** Problem statement **
Rewrite the stretch of the award announcement from "Cheriton School of Computer Science Professor" through "outstanding research contributions.", switching "prize" to "award".

[Opening Text excerpt section]

Cheriton School of Computer Science Professor Gautam Kamath has received a 2023 Faculty of Mathematics Golden Jubilee Research Excellence Award. The $2,500 prize, established in 2017 to mark the 50th anniversary of the Faculty of Mathematics, is conferred to faculty members who have made outstanding research contributions.
“Congratulations to Gautam on receiving this much-deserved research excellence award,” said Raouf Boutaba, Professor and Director of the Cheriton School of Computer Science. “Gautam’s research is grounded strongly in theoretical computer science, but he and his students ensure that the work they conduct also has critically important practical applications, most notably by drawing useful insights from data while preserving privacy of sensitive personal information.”

[Closing Text excerpt section]
[Opening Records shown section]

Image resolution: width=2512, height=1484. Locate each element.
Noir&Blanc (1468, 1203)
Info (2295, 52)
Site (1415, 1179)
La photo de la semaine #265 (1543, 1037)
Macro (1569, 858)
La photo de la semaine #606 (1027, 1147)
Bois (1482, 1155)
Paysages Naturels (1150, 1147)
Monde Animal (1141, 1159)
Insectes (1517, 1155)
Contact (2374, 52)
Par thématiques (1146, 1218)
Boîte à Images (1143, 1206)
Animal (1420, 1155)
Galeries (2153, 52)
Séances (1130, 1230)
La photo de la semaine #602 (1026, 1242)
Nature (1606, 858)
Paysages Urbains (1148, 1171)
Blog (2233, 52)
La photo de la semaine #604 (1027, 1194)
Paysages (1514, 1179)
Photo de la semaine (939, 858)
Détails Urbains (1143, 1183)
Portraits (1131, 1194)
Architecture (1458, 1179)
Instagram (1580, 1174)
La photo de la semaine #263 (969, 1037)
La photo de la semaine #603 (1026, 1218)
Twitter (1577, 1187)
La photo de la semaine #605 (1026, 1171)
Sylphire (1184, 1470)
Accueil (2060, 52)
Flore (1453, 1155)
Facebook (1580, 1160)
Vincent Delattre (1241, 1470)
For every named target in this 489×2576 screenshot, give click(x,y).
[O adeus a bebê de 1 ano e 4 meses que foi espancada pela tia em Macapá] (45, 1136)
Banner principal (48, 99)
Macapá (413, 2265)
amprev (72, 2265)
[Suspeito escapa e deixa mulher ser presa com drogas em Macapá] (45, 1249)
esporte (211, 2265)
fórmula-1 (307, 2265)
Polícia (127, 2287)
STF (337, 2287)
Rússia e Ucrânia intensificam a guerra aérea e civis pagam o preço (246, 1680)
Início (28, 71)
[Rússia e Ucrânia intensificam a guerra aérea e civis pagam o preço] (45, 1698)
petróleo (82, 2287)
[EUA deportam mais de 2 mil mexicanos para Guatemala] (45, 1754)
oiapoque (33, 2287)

[Closing Records shown section]

** Task response **
Cheriton School of Computer Science Professor Gautam Kamath has received a 2023 Faculty of Mathematics Golden Jubilee Research Excellence Award. The $2,500 award, established in 2017 to mark the 50th anniversary of the Faculty of Mathematics, is conferred to faculty members who have made outstanding research contributions.